Dans ses réponses aux questions sur les travaux d’intérêt général, le responsable des droits de l’homme du Ministère de la justice, a précisé que les condamnés travaillent uniquement de jour et jouissent d’une pause à midi. Contrairement à ce qui a été dit, il ne s’agit ni de « corvée » ni de « travail forcé », a insisté le responsable rwandais. Il a aussi informé le Comité qu’un centre national de psychiatrie assure le suivi des enfants qui ont souffert d’un traumatisme.
Quant à la formation des juges, il a dit qu’elle s’adresse à tous les juges. L’institution de formation est devenue un établissement habilité à délivrer des diplômes, a-t-il aussi indiqué. Quant à l’assistance juridique aux indigents, il a souligné qu’avec ses moyens limités, l’État ne peut couvrir toutes les dépenses. Il a attiré l’attention sur l’aide apportée par les maisons d’accès à la justice.

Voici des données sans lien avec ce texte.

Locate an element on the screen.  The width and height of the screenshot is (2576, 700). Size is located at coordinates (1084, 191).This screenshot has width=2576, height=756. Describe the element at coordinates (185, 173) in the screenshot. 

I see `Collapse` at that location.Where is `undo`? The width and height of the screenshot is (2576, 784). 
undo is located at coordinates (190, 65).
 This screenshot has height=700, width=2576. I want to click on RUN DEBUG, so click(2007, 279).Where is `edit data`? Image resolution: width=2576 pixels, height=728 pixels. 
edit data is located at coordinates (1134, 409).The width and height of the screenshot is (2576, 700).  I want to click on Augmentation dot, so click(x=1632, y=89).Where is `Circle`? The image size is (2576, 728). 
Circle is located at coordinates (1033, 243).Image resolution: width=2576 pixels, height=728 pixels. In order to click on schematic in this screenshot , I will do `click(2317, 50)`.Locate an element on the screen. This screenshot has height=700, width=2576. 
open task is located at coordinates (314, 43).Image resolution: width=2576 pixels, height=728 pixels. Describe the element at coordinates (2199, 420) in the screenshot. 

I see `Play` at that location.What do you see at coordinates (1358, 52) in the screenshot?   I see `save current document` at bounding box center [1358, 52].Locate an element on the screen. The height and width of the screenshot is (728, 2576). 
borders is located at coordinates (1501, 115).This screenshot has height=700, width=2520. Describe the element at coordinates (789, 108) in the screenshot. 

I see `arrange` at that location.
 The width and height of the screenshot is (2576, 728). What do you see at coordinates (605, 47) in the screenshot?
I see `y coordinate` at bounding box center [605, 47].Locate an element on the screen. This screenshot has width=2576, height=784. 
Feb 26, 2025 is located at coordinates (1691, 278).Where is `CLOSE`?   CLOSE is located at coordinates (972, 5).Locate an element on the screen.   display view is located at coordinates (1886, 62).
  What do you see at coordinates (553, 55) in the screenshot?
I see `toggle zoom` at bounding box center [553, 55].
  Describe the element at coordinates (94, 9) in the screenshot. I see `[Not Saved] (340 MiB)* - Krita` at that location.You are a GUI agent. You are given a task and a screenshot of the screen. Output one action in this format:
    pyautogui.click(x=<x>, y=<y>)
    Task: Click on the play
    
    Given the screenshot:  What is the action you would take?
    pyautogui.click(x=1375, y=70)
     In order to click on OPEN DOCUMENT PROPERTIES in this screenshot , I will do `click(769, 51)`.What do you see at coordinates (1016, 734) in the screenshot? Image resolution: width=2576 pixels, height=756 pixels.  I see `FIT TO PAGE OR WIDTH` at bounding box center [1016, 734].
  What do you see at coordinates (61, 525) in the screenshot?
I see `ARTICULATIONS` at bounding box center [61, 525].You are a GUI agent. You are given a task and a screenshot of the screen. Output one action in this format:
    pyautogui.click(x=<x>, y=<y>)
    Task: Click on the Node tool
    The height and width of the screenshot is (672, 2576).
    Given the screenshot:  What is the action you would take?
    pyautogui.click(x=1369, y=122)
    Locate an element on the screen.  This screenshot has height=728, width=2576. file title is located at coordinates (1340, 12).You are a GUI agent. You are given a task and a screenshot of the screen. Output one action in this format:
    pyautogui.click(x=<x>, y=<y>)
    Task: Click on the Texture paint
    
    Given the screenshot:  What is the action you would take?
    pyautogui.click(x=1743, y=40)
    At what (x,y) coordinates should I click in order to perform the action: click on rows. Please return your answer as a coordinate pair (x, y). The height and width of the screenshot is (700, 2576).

Dans ses derniers commentaires, l’experte américaine a établi une distinction entre moyens et fins et a jugé qu’aucune excuse n’était acceptable devant le fait qu’un individu soit attaqué avec des barres de fer. Elle a estimé que ce type d’attaques contre des journalistes ou des opposants était totalement inadmissible. Elle a fait état de déclarations d’ONG selon lesquelles il est impossible de créer un parti d’opposition, par exemple.
Elle a mentionné le climat de terreur qui règne encore dans le pays et a vivement encouragé le Gouvernement rwandais à ne pas pénaliser la population qui se voit ainsi forcée à passer dans la clandestinité pour s’exprimer. Après avoir mentionné les Balkans où après la guerre, les gens manipulaient les questions publiques pour régler des questions privées, elle a mis en garde la délégation rwandaise contre le poids des rumeurs.
Pour ce qui est des objecteurs de conscience, elle a également suggéré de ne pas donner foi aux rumeurs, en insistant sur la nécessité pour un jury d’être dûment au fait de la situation. Notant que des tribunaux populaires comme les Gacaca peuvent prononcer des peines très lourdes, elle a imploré le Gouvernement de prêter attention à cette question grave « car le Rwanda moderne a besoin de clarté ».